Samuel Coleridge Taylor expressed a similar sentiment:

Ah! replied my gentle fair,
Beloved, what are names but air?
Choose thou, whatever suits the line:
Call me Sappho, cal me Chloris,
Call me Lalage, or Doris,
Only, only call me thine.

But these were supremely confident lovers, secure in what they had. In Toni Morrison's Beloved, her character expresses something quite different. When Beloved comes to lie down with Paul D, she cries, "And you have to call me my name....Call my name...Please call it."

If you are alone, or unrecognized, or searching for an identity in a foreign environment, the assurance of having a name, your own name, can be important.

At Adroit College, we are required to use Korean names. If we're not Korean, the teacher makes up a name for us.

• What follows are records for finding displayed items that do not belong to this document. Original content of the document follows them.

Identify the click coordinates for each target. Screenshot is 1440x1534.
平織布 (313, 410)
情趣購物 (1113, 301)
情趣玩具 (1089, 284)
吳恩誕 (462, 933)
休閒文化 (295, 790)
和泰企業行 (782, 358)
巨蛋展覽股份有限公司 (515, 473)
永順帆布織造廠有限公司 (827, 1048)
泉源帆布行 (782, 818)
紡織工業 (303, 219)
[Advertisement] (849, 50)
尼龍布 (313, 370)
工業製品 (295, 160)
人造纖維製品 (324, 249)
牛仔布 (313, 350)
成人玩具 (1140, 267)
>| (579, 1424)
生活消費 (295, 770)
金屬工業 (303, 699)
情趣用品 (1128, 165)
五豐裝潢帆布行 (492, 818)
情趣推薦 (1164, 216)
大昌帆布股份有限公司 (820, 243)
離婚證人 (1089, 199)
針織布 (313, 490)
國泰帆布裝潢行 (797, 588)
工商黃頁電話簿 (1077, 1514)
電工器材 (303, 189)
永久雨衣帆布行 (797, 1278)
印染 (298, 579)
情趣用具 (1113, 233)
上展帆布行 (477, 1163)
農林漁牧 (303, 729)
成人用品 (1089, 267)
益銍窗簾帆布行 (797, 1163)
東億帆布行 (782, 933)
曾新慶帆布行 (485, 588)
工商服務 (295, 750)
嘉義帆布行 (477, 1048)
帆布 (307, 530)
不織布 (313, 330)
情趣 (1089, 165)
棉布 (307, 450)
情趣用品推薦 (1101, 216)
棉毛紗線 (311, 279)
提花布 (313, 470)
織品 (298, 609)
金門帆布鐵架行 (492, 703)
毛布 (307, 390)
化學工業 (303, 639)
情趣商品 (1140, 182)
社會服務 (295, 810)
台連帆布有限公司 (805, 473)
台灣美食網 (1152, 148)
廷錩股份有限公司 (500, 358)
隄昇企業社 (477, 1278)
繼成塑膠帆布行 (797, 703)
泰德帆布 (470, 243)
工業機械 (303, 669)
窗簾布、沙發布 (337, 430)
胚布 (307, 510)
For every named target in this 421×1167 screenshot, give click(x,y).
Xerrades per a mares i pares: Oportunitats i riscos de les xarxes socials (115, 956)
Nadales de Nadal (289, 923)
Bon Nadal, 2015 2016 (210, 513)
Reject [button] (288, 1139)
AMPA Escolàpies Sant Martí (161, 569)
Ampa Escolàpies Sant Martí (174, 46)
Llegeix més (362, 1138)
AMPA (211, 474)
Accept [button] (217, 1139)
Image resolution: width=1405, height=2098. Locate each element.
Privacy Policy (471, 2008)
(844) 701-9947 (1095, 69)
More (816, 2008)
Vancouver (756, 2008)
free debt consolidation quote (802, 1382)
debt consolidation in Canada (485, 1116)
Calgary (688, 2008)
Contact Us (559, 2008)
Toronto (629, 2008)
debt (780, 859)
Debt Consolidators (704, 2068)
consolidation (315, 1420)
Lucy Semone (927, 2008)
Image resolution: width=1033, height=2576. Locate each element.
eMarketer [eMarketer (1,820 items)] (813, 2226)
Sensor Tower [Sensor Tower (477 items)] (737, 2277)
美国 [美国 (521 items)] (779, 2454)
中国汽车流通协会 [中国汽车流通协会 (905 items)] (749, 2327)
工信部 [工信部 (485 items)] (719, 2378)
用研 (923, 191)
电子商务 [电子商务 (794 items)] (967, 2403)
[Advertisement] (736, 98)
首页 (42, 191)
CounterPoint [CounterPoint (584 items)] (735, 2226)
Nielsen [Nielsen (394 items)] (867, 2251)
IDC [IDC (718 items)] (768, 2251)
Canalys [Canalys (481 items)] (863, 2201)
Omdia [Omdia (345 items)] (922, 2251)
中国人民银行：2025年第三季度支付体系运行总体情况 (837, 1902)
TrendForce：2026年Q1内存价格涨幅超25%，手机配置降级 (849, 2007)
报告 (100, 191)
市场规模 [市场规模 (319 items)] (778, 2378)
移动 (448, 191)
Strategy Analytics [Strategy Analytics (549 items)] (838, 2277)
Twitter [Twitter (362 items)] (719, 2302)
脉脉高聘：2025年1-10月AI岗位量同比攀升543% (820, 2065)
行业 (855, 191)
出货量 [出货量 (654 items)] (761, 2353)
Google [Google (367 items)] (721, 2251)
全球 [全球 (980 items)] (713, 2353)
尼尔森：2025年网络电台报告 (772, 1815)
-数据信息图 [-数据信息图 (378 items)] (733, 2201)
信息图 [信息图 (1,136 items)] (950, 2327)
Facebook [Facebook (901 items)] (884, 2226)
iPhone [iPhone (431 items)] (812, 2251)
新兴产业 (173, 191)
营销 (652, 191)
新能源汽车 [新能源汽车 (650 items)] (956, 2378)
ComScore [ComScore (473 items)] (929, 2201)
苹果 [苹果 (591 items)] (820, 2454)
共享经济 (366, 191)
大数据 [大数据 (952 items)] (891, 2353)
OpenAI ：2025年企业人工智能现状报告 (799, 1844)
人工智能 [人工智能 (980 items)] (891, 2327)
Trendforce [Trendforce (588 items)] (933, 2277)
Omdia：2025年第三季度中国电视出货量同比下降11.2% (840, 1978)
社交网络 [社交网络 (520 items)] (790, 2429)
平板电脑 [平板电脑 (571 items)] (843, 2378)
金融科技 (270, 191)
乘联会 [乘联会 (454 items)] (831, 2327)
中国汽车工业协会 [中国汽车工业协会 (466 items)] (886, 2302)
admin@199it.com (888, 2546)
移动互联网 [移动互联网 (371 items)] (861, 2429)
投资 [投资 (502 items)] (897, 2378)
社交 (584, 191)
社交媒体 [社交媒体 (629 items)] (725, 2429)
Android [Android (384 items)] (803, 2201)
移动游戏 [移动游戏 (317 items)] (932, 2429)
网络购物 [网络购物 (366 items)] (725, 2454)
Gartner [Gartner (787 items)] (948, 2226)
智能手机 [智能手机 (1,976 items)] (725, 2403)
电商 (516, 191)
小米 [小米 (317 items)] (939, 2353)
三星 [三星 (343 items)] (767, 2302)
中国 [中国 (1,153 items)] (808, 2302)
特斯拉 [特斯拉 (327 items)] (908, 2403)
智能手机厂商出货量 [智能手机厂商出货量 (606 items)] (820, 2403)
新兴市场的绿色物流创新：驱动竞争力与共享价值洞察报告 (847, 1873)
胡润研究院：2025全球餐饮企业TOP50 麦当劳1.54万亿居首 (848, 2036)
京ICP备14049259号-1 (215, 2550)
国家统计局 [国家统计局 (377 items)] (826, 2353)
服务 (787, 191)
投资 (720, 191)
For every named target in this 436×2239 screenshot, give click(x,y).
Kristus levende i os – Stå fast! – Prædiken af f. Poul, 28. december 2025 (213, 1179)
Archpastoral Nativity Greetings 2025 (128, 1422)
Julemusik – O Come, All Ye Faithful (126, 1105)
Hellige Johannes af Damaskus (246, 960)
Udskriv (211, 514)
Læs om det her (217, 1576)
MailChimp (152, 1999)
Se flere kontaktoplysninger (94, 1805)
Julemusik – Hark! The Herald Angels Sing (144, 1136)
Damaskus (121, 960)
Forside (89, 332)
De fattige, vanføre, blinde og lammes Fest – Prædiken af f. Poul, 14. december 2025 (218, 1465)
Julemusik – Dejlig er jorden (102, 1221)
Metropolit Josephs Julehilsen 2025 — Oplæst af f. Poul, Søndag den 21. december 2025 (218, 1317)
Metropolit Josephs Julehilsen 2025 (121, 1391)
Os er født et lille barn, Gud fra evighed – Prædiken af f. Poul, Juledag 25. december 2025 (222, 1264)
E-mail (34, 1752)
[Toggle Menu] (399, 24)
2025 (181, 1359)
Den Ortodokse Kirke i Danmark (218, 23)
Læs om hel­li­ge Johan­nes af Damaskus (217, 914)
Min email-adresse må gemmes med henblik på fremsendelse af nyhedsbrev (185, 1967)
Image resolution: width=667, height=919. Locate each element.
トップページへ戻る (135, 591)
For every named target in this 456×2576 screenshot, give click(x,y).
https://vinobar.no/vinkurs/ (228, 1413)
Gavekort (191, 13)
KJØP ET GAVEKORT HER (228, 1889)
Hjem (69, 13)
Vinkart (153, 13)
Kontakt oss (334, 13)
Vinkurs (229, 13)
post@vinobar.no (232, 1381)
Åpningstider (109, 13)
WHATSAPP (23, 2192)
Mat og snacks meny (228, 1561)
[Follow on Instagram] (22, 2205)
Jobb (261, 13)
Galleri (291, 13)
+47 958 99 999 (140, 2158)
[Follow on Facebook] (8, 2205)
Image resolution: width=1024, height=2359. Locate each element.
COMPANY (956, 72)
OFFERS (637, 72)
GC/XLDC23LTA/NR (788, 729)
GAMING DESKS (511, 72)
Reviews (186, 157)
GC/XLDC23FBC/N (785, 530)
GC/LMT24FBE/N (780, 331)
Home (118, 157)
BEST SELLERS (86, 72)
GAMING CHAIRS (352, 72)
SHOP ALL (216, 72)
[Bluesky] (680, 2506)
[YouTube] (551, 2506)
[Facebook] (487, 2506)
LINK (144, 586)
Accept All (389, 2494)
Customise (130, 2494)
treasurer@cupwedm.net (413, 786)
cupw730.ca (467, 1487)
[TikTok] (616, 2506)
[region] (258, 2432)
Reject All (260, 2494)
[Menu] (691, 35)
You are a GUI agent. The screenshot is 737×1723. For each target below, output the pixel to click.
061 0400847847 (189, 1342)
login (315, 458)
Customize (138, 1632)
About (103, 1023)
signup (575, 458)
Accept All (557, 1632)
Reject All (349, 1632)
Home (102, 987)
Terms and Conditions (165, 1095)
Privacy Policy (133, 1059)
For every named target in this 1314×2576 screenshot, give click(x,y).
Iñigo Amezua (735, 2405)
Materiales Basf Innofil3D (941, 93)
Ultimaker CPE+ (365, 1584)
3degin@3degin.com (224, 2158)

The Korean name I was given at Adroit College is 민백영, pronounced something like Min Baek Yeong. I have been called by that name for the past 2 years that I have been taking classes there.

In Korea, though, the name I went by was 마가넷, or Ma Ga Let. No one suggested I should go by any other name. That was fine with me.

Perhaps I'm lucky that I have a name that exists - and/or sounds good (to me at least) - in other languages. Living in France and Zaire I went by Marguerite or Maguy, and Margarita in Guatemala. When I hear one of these versions of Margaret, including the Korean MaGaLet, it still sounds like my name, like me. When I hear Min Baek Young, it sounds like someone else.

I understand the teacher's thinking - if we have a Korean name, we will feel more "Korean," we will immerse into the culture more, we will get used to Korean names, and so on. But I don't think it works. I think it backfires. It adds an additional tension, an additional insecurity, to a situation that is already difficult and tense.

I think now about the names of our students, and how some of them have taken the step to adopt an American name, and what it might have cost them to do so. I think of others who have no wish at all to adopt an American name, and I sympathize with them.

I also recognize something new. Sometimes, when I, as a teacher, would ask students their name, they would pronounce it in the "American" way, using English sounds. This would confuse me, or irritate me, because I wanted to try to pronounce their name "correctly." But now I see that maybe the pronunciation of their name using English sounds IS their American name, the name they want to use here - an American twist on what still remains their own name, a comfortable way to bridge the gap between the two cultures and languages.